--- START MATERIAL FOR THE TASK ---

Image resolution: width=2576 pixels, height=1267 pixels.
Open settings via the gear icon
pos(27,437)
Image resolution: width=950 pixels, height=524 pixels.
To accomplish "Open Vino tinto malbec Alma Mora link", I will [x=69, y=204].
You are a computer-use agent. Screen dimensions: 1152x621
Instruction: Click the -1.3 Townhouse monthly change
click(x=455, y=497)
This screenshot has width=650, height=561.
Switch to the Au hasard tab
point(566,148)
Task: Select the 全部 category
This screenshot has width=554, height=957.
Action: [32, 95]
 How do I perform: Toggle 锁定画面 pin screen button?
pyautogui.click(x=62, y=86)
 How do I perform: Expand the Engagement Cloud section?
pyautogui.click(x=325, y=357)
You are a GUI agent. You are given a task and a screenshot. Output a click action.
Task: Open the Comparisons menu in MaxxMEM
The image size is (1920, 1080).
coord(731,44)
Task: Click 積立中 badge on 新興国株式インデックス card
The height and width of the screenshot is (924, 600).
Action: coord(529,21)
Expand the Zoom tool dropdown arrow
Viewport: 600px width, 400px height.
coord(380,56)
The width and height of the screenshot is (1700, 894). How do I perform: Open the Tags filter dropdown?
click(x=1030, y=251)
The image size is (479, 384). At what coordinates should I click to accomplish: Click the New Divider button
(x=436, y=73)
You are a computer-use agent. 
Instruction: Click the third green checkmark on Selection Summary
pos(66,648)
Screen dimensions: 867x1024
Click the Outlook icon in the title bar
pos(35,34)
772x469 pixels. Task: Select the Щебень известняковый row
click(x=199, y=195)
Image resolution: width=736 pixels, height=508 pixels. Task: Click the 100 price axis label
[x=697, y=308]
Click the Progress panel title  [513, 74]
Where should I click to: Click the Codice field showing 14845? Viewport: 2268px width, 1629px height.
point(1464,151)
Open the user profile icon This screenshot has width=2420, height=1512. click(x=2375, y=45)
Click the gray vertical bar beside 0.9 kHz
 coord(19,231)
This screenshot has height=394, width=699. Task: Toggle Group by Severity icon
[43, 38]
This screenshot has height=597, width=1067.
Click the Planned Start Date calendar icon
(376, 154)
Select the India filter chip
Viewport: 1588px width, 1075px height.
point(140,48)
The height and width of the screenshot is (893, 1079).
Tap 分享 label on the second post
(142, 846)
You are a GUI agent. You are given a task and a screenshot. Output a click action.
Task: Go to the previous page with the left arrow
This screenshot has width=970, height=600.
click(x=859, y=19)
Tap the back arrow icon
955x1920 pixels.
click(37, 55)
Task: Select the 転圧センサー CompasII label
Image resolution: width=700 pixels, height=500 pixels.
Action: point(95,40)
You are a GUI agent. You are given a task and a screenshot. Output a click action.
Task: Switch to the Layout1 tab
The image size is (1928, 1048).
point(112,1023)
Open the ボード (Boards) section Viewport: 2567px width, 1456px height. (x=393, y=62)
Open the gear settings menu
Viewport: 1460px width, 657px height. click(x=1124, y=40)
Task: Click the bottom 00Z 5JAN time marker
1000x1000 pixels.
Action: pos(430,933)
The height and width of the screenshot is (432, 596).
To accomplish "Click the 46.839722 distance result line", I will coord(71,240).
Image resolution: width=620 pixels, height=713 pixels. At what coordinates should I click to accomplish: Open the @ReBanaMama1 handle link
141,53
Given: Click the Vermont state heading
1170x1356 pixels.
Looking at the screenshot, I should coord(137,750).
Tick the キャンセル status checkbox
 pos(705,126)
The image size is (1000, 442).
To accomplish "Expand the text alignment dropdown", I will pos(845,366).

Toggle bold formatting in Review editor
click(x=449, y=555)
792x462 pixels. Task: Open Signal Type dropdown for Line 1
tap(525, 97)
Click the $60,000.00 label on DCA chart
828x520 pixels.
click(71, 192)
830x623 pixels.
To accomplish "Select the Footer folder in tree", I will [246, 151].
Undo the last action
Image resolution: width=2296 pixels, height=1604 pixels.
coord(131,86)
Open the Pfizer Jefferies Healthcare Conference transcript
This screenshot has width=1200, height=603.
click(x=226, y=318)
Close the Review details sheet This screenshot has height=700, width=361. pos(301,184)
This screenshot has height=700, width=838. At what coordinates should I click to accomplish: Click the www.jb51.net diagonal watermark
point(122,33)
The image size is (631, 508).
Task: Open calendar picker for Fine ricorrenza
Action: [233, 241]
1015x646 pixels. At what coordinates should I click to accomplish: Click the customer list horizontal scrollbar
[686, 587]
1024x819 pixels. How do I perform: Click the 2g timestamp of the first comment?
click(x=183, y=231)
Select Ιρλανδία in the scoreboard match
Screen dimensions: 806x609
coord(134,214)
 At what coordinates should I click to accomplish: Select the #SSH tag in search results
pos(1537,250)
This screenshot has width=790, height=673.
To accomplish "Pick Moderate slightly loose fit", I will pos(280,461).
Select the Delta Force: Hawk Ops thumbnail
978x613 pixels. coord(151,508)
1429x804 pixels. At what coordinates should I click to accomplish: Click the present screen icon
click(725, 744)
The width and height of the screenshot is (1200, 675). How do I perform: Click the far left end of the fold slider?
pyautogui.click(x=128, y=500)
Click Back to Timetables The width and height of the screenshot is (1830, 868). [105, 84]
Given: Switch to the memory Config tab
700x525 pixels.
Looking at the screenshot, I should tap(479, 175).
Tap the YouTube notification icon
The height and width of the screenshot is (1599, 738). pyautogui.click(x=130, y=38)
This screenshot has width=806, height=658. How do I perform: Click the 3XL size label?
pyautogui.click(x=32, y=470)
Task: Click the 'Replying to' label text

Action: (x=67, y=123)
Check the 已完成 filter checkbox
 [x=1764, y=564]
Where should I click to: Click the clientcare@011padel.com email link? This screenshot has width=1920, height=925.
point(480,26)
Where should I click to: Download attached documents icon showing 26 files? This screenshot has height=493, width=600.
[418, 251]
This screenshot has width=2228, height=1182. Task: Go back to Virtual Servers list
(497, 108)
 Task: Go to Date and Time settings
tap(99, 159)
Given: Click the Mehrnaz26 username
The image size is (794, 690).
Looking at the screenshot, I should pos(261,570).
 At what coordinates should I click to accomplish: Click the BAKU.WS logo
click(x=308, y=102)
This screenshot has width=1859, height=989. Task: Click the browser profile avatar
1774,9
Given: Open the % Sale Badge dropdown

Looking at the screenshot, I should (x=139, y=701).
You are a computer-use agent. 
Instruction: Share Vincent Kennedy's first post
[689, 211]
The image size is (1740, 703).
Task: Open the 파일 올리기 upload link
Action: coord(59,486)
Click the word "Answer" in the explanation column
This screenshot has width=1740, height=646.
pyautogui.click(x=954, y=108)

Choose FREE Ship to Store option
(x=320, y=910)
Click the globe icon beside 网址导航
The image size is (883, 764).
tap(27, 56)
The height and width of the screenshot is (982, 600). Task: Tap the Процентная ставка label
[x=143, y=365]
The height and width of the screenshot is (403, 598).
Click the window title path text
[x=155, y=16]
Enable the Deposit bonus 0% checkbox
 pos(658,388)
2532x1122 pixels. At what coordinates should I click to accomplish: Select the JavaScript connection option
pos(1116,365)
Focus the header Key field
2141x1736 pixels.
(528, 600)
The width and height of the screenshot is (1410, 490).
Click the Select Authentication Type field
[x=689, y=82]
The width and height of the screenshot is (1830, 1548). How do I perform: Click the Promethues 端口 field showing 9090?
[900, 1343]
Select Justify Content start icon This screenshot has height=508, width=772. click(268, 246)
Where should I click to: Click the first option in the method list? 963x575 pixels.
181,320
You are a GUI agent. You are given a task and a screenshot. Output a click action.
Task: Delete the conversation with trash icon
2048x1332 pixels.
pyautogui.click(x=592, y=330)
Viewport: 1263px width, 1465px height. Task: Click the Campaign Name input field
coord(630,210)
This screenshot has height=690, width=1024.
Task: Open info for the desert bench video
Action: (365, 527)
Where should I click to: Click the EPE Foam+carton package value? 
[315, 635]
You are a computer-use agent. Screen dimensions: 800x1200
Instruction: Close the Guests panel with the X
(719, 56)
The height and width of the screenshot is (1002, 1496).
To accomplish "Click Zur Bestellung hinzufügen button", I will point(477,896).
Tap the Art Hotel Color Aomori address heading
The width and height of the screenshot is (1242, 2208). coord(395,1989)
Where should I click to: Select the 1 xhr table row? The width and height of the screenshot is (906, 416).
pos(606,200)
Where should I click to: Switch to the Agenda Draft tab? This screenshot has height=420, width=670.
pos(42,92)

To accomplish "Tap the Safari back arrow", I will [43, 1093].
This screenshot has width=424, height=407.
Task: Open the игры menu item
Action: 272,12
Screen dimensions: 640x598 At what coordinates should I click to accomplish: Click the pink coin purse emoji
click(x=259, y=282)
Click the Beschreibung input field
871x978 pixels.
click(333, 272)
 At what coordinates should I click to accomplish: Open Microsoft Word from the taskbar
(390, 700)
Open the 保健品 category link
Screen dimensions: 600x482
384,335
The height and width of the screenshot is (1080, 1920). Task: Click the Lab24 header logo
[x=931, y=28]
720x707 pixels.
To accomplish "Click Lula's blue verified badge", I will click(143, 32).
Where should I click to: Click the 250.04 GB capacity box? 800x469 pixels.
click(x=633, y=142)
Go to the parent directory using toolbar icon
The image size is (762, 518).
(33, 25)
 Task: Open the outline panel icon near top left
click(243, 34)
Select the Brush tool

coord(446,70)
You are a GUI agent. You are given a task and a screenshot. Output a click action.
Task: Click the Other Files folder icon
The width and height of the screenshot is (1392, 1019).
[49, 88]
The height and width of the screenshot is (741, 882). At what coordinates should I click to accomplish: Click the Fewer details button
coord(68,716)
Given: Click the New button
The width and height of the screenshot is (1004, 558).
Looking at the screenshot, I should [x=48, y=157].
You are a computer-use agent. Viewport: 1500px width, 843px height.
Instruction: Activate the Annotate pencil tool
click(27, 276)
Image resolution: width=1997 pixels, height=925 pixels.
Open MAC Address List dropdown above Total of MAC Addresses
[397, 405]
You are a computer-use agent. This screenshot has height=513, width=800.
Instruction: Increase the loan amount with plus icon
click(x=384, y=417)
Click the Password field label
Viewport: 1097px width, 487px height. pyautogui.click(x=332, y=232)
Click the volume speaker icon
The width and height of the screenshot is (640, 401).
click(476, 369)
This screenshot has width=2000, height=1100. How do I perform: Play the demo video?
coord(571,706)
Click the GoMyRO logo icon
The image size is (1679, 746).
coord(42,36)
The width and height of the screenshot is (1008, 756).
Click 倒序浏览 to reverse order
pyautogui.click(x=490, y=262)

--- END MATERIAL FOR THE TASK ---

Gather each line from the entries above that contains the word "folder".

ANSWER TO THE TASK:
To accomplish "Select the Footer folder in tree", I will [246, 151].
Task: Click the Other Files folder icon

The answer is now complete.